Rewrite the entries below, replacing every "Locate an element on the screen" with "Find an element on the screen" and leaving everything else unchanged.

---

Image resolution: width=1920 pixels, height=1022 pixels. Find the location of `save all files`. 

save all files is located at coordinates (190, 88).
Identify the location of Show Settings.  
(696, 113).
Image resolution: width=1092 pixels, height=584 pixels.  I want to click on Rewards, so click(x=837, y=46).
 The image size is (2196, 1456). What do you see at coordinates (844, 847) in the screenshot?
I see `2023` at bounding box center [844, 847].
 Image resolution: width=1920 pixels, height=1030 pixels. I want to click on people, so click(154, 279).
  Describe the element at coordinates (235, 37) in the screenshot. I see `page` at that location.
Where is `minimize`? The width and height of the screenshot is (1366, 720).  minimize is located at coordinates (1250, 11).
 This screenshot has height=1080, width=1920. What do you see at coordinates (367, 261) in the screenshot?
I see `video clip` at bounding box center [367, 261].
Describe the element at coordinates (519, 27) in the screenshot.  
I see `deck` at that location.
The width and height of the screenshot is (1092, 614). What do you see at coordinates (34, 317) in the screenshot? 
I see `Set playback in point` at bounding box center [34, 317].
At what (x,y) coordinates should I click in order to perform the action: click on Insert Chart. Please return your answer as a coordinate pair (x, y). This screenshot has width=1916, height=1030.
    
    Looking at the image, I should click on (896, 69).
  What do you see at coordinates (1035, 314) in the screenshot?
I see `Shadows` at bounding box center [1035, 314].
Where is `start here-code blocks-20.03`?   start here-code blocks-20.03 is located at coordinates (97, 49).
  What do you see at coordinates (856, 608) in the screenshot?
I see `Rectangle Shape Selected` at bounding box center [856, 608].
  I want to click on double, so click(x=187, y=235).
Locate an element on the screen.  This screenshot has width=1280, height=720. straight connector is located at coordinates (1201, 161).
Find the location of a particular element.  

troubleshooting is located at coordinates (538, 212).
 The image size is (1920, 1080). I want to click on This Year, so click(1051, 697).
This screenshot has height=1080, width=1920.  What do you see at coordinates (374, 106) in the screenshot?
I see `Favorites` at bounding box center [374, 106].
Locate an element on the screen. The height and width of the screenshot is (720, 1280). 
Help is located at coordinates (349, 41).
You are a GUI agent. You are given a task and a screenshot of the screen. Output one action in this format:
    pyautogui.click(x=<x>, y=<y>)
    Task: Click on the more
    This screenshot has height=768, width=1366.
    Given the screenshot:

---

[Expected answer]
Image resolution: width=1920 pixels, height=1022 pixels. Find the location of `save all files`. 

save all files is located at coordinates (190, 88).
Identify the location of Show Settings.  
(696, 113).
Image resolution: width=1092 pixels, height=584 pixels.  I want to click on Rewards, so click(x=837, y=46).
 The image size is (2196, 1456). What do you see at coordinates (844, 847) in the screenshot?
I see `2023` at bounding box center [844, 847].
 Image resolution: width=1920 pixels, height=1030 pixels. I want to click on people, so click(154, 279).
  Describe the element at coordinates (235, 37) in the screenshot. I see `page` at that location.
Where is `minimize`? The width and height of the screenshot is (1366, 720).  minimize is located at coordinates (1250, 11).
 This screenshot has height=1080, width=1920. What do you see at coordinates (367, 261) in the screenshot?
I see `video clip` at bounding box center [367, 261].
Describe the element at coordinates (519, 27) in the screenshot.  
I see `deck` at that location.
The width and height of the screenshot is (1092, 614). What do you see at coordinates (34, 317) in the screenshot? 
I see `Set playback in point` at bounding box center [34, 317].
At what (x,y) coordinates should I click in order to perform the action: click on Insert Chart. Please return your answer as a coordinate pair (x, y). This screenshot has width=1916, height=1030.
    
    Looking at the image, I should click on (896, 69).
  What do you see at coordinates (1035, 314) in the screenshot?
I see `Shadows` at bounding box center [1035, 314].
Where is `start here-code blocks-20.03`?   start here-code blocks-20.03 is located at coordinates (97, 49).
  What do you see at coordinates (856, 608) in the screenshot?
I see `Rectangle Shape Selected` at bounding box center [856, 608].
  I want to click on double, so click(x=187, y=235).
Find an element on the screen.  This screenshot has width=1280, height=720. straight connector is located at coordinates (1201, 161).
Find the location of a particular element.  

troubleshooting is located at coordinates (538, 212).
 The image size is (1920, 1080). I want to click on This Year, so click(1051, 697).
This screenshot has height=1080, width=1920.  What do you see at coordinates (374, 106) in the screenshot?
I see `Favorites` at bounding box center [374, 106].
Find an element on the screen. The height and width of the screenshot is (720, 1280). 
Help is located at coordinates (349, 41).
You are a GUI agent. You are given a task and a screenshot of the screen. Output one action in this format:
    pyautogui.click(x=<x>, y=<y>)
    Task: Click on the more
    This screenshot has height=768, width=1366.
    Given the screenshot:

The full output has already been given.